■ Document text
◆ ◆ ◆ ◆ ◆ ◆ ◆

British people, in general, don’t like to make complaints in restaurants. There are two reasons why. The first is that most Brits were brought up to believe that it is best to disappear in to the background rather than make a fuss. The second is that when taking out their revenge on another they would do it in a way that meant the other may not ever know about it. Therefore, complaining in a restaurant must mean that the chef is exacting some sort of gruesome revenge out of sight in the kitchen and this is a good reason not to complain. It is with this in mind that I came across the launch of a new website last week called “iWantGreatCare.org“. This new website gives patients the opportunity to provide feedback about the care they have received and in particular about the Doctor that cared for them.
Working in the area of customer experience myself I am a firm believer in the need for and value of feedback. Organisations crave it and when properly gathered and analysed is can provide a level of insight that is often otherwise impossible to get. My wife just received an order from Tesco Direct that had no packing material in the box at all so everything had been thrown around and one item was very badly damaged. Not ideal as it was a birthday present. A quick phone call and an email and the complaint was dealt with and although there was no anonymity the complaint was about an organisation and the person responsible will probably never know who it was that complained.
It seems to me that there are so many ways this new service can be abused that it is hard to know where to start. You have to leave your email address to register and although it is claimed you can leave feedback anonymously it was hard to work out how from my review. Also the site is most effective when it reaches critical mass and I am not sure it will ever reach its tipping point when most Doctors have absolutely no feedback. Who will ever be the first? Is the correlation between treatment and complaint going to be obvious and if so what is the outcome?

◆ ◆ ◆ ◆ ◆ ◆ ◆

■ Data segment
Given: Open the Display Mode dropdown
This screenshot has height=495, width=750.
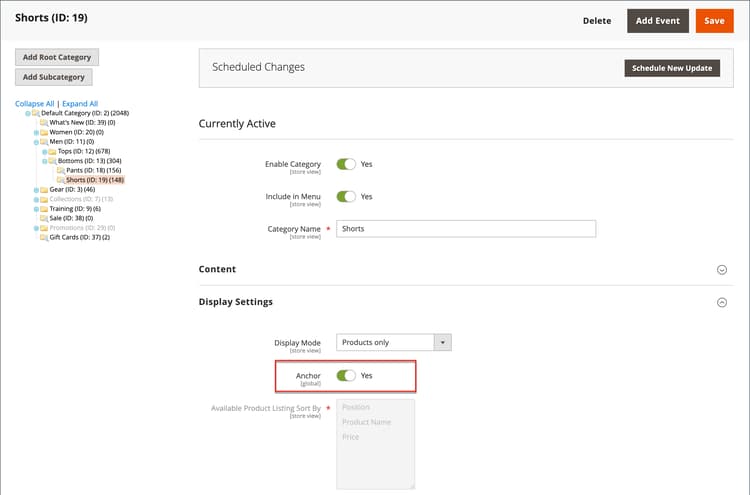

◆ ◆ ◆ ◆ ◆ ◆ ◆

■ What you need to do
From the text about the feedback website for doctors, echo everything from "It seems to" down to "is the outcome?" without any changes.

■ Solution
It seems to me that there are so many ways this new service can be abused that it is hard to know where to start. You have to leave your email address to register and although it is claimed you can leave feedback anonymously it was hard to work out how from my review. Also the site is most effective when it reaches critical mass and I am not sure it will ever reach its tipping point when most Doctors have absolutely no feedback. Who will ever be the first? Is the correlation between treatment and complaint going to be obvious and if so what is the outcome?